What the task requires: Update the contract definitions from "1.2.27 Competing Program" up to and including "9.1 (Nondisclosure Obligation).", replacing "Agreement" with "Contract" throughout that part.

Supplied text:

#####

1.2.27 Competing Program ” has the meaning set forth in Section 14.2.1 (Acquired Programs).

1.2.28 Competitive Infringement ” has the meaning set forth in Section 12.4.1 (Notices).

1.2.29 Confidential Information ” means any and all confidential or proprietary information and data (including Alnylam Technology, Genzyme Technology and Joint Collaboration IP) and all other scientific, pre-clinical, clinical, regulatory, manufacturing, marketing, financial and commercial information or data, whether communicated in writing or orally or by any other method, which is or has been provided by one Party to the other Party in connection with this Agreement.  All Joint Collaboration IP and the terms of this Agreement are the Confidential Information of both Parties, subject to Section 9.1 (Nondisclosure Obligation).

#####

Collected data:
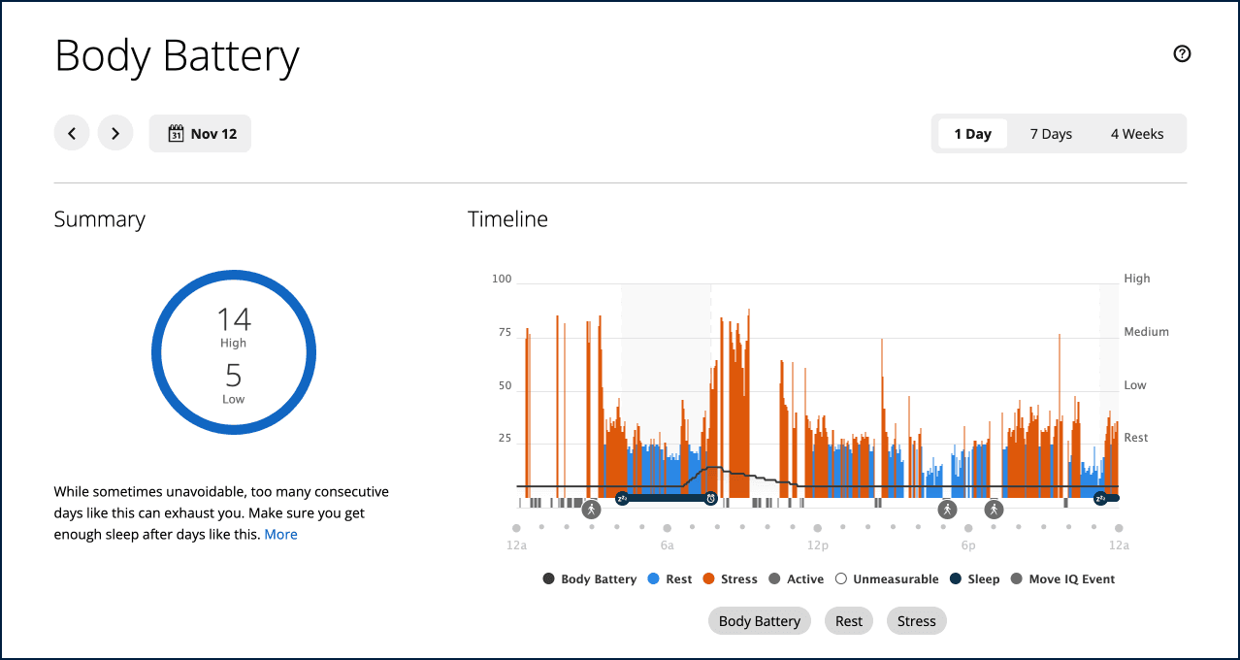The image size is (1240, 660).
Task: Switch to the 4 Weeks view
Action: (x=1137, y=134)
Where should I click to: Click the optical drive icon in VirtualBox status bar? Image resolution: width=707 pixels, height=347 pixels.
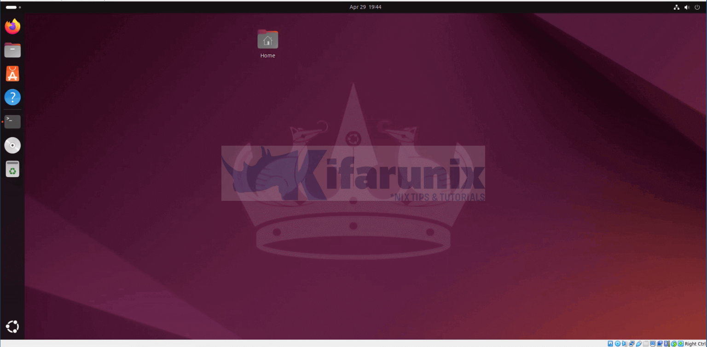[618, 343]
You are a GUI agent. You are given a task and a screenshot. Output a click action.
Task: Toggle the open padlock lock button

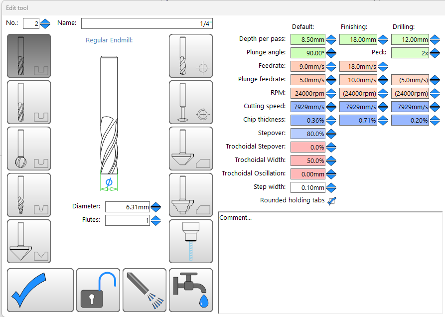click(x=98, y=290)
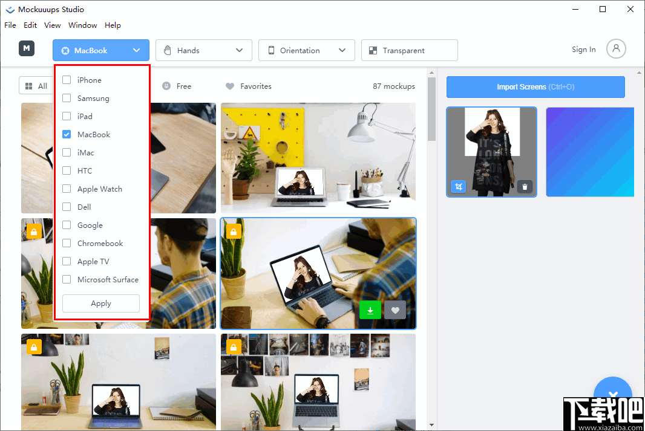Select the blue gradient screen swatch
The height and width of the screenshot is (431, 645).
pyautogui.click(x=589, y=152)
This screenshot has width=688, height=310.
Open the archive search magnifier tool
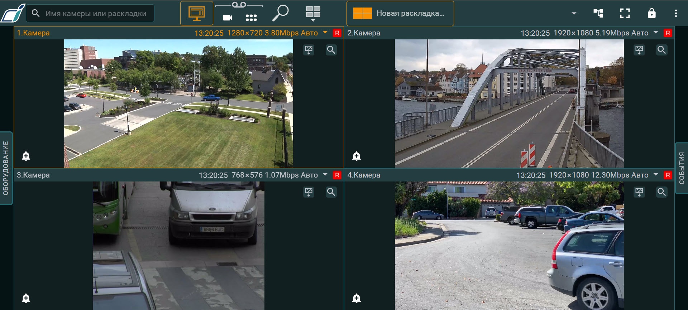point(280,13)
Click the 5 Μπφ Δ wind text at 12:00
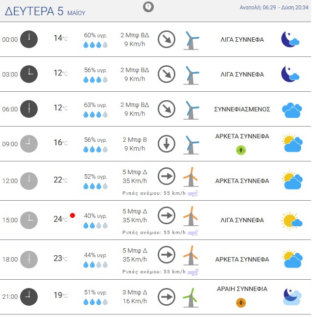This screenshot has width=312, height=317. click(x=135, y=172)
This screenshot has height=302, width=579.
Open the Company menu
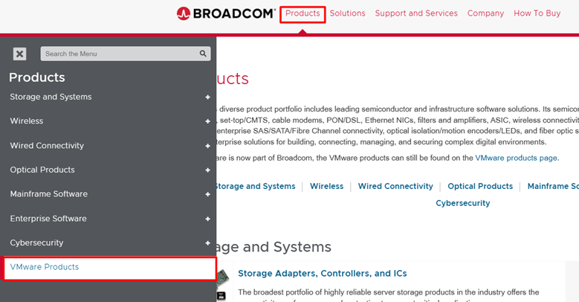485,13
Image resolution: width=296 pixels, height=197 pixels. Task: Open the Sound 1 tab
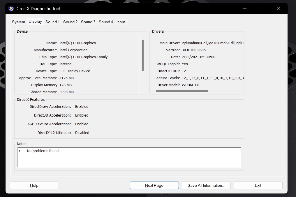point(52,22)
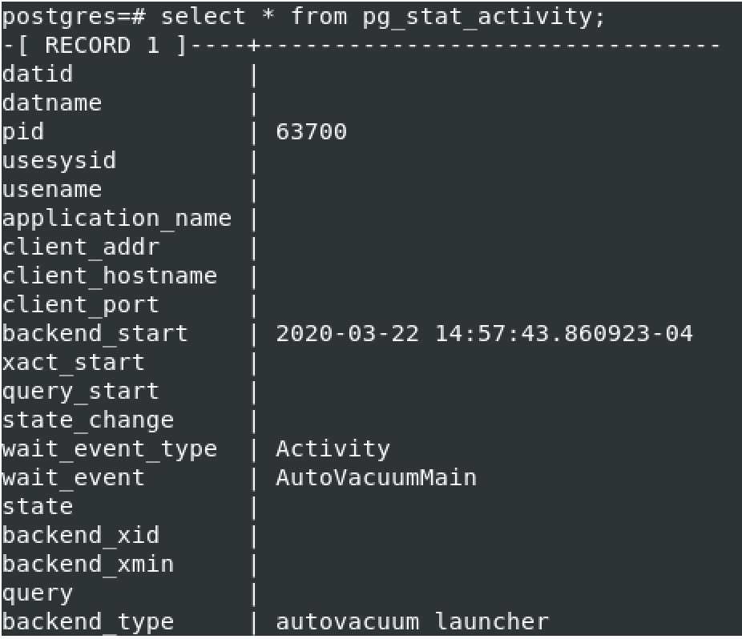The width and height of the screenshot is (742, 639).
Task: Click the backend_start timestamp value
Action: pyautogui.click(x=484, y=334)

#####

Response area:
1.2.27 Competing Program ” has the meaning set forth in Section 14.2.1 (Acquired Programs).

1.2.28 Competitive Infringement ” has the meaning set forth in Section 12.4.1 (Notices).

1.2.29 Confidential Information ” means any and all confidential or proprietary information and data (including Alnylam Technology, Genzyme Technology and Joint Collaboration IP) and all other scientific, pre-clinical, clinical, regulatory, manufacturing, marketing, financial and commercial information or data, whether communicated in writing or orally or by any other method, which is or has been provided by one Party to the other Party in connection with this Contract.  All Joint Collaboration IP and the terms of this Contract are the Confidential Information of both Parties, subject to Section 9.1 (Nondisclosure Obligation).